BEGIN
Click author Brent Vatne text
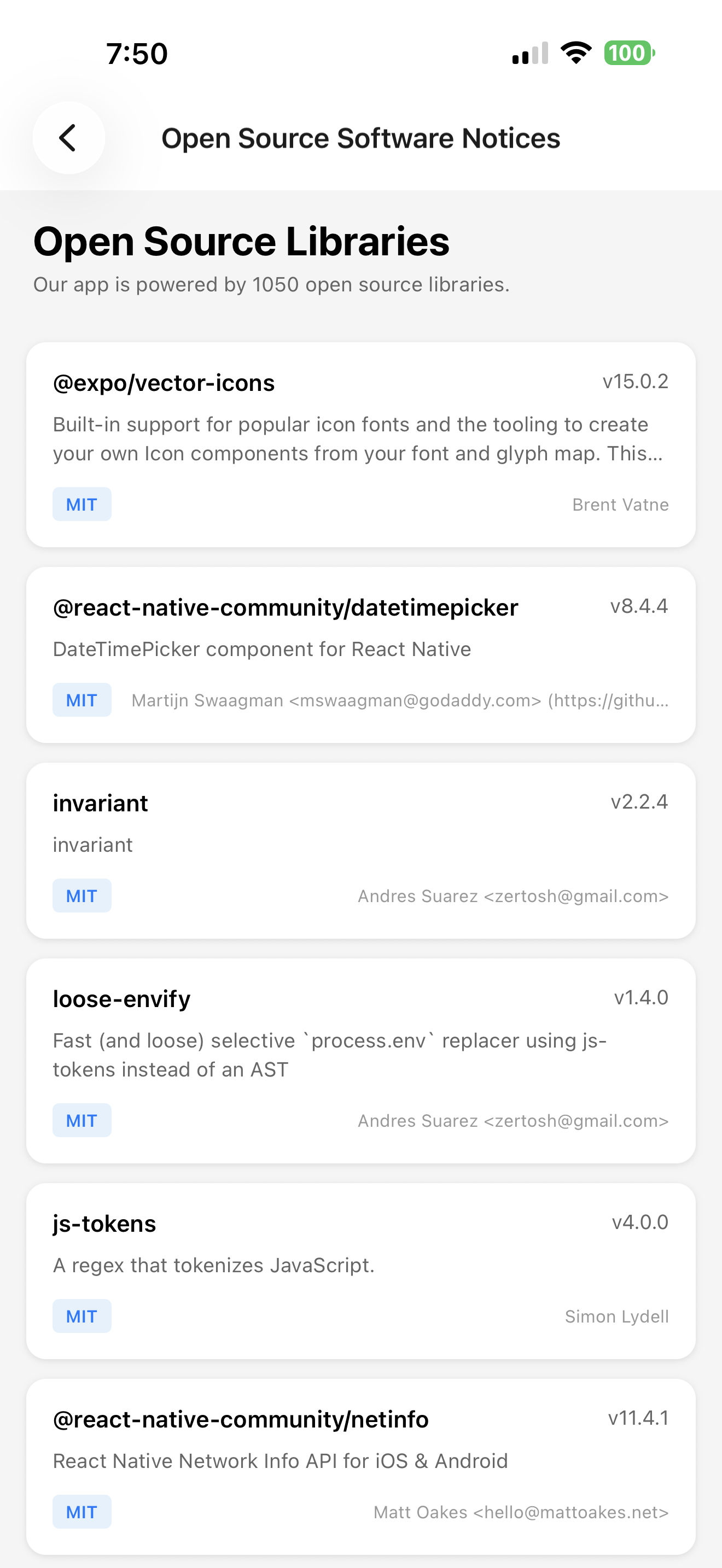Image resolution: width=722 pixels, height=1568 pixels. pos(620,505)
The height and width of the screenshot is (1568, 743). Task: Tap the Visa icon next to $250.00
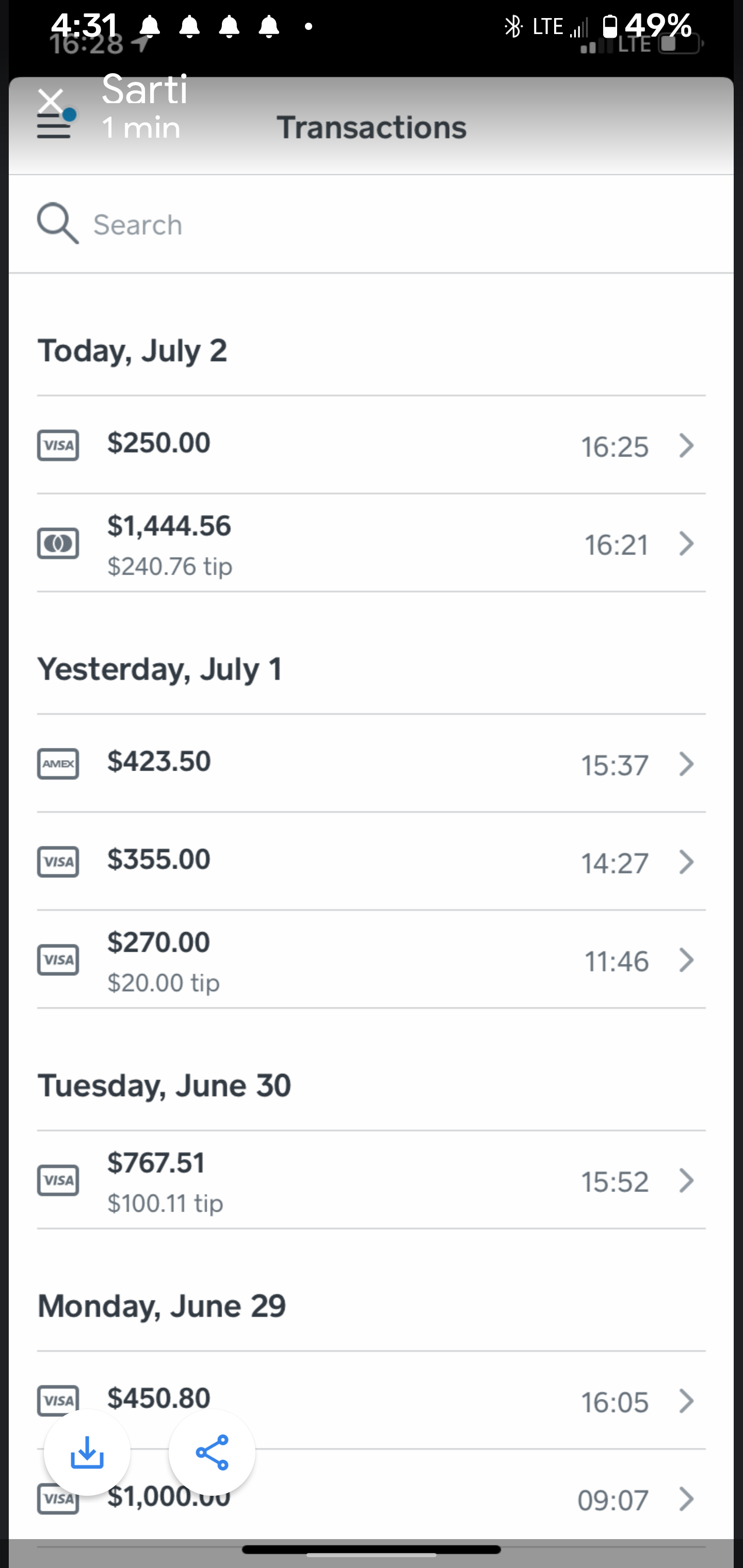coord(58,446)
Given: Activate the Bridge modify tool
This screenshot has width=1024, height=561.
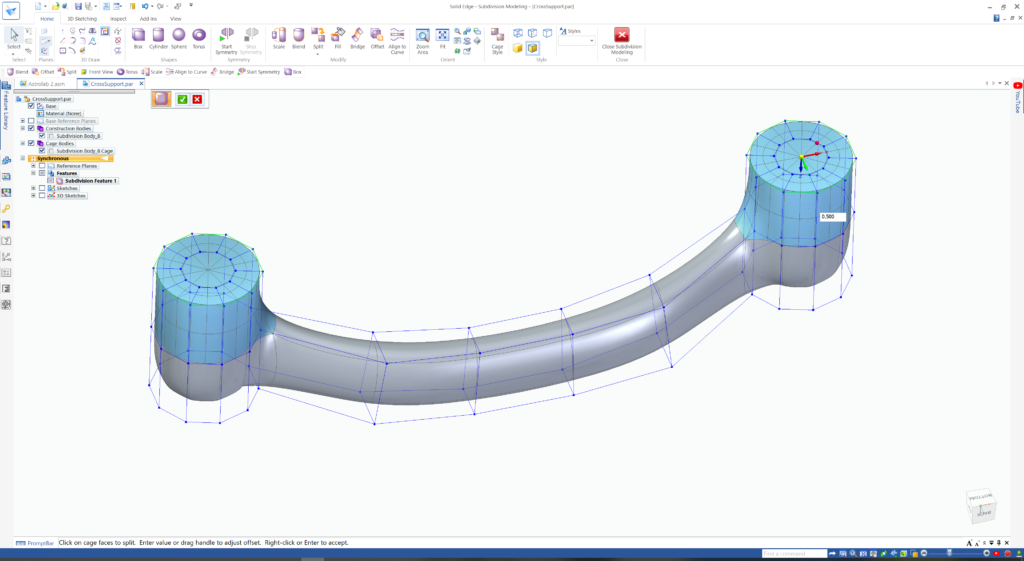Looking at the screenshot, I should pos(357,39).
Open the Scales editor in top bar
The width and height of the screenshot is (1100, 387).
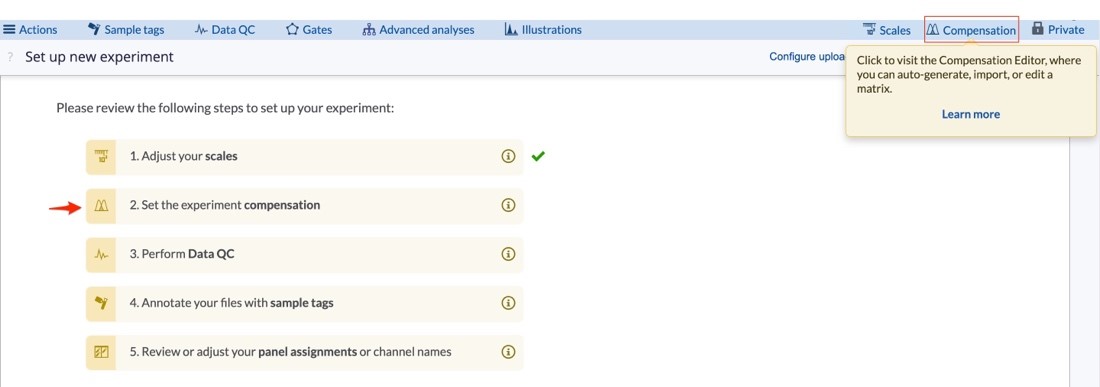coord(887,30)
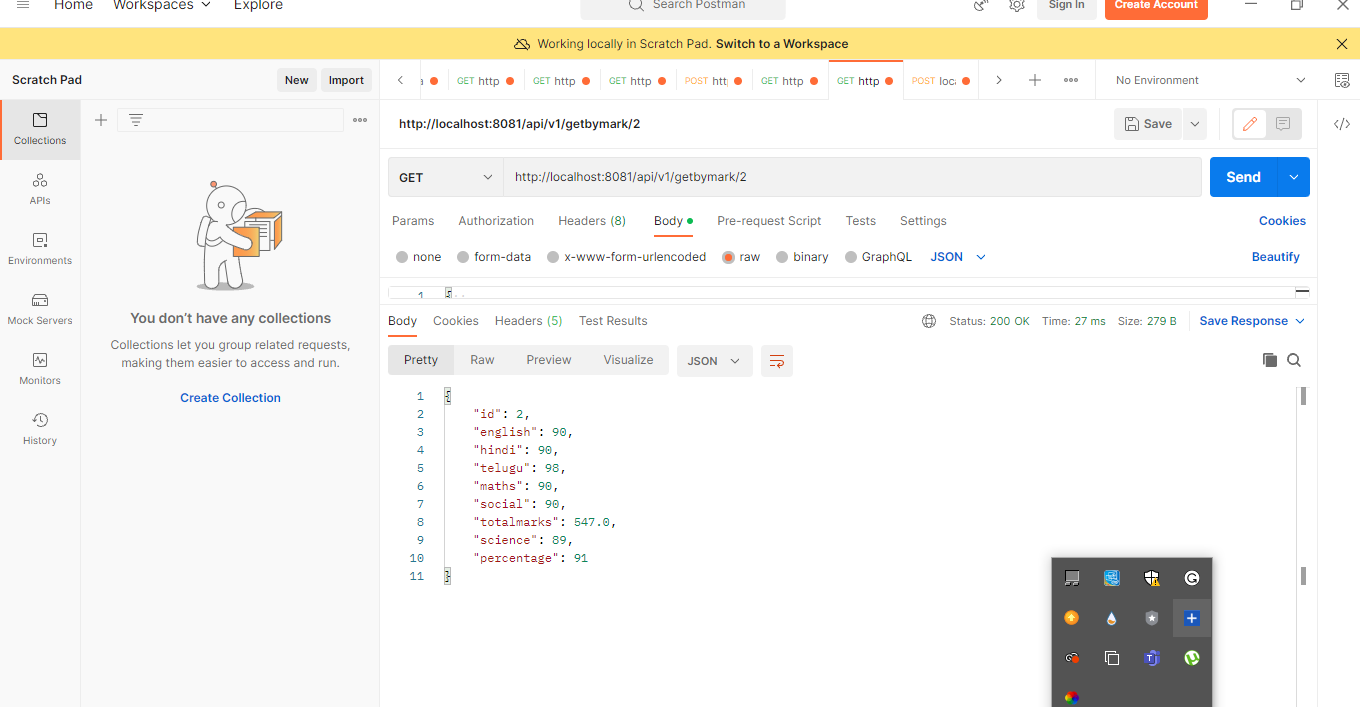The image size is (1360, 707).
Task: Open the code snippet generator
Action: coord(1343,123)
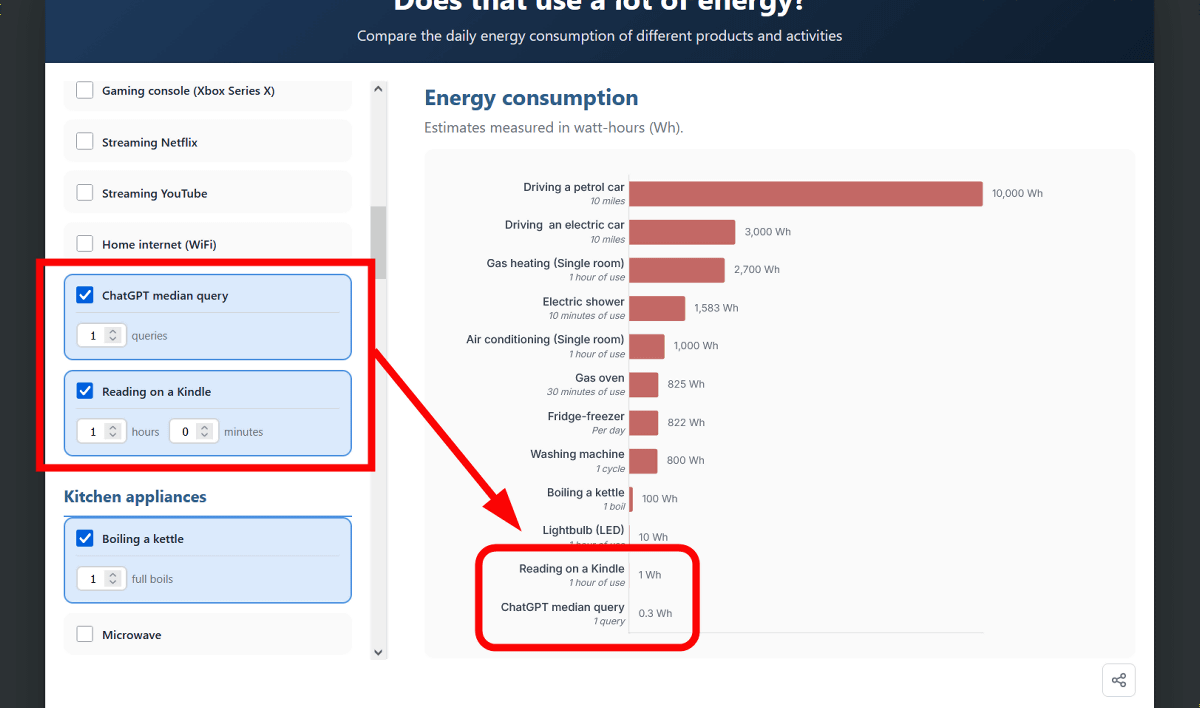Click the sidebar scrollbar thumb
1200x708 pixels.
(378, 242)
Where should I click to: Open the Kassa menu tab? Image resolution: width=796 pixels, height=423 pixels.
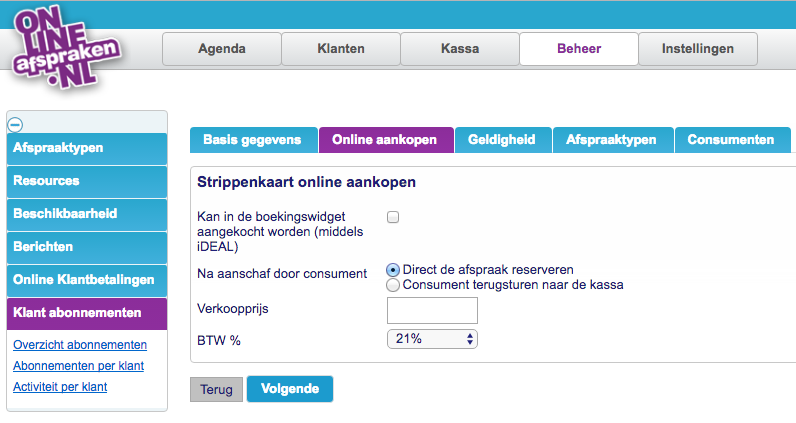[x=460, y=49]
END
● Task details: Could you restate the material word for word, skipping any pictures it holds?

● Answer to the problem:
Click author Brent Vatne text
Image resolution: width=722 pixels, height=1568 pixels. pos(620,505)
The height and width of the screenshot is (1568, 743). Task: Tap the Visa icon next to $250.00
coord(58,446)
Given: Activate the Bridge modify tool
This screenshot has width=1024, height=561.
Looking at the screenshot, I should pos(357,39).
Open the Scales editor in top bar
The width and height of the screenshot is (1100, 387).
coord(887,30)
The image size is (1360, 707).
Task: Open the code snippet generator
Action: coord(1343,123)
Click the sidebar scrollbar thumb
1200x708 pixels.
(378, 242)
Where should I click to: Open the Kassa menu tab? Image resolution: width=796 pixels, height=423 pixels.
[x=460, y=49]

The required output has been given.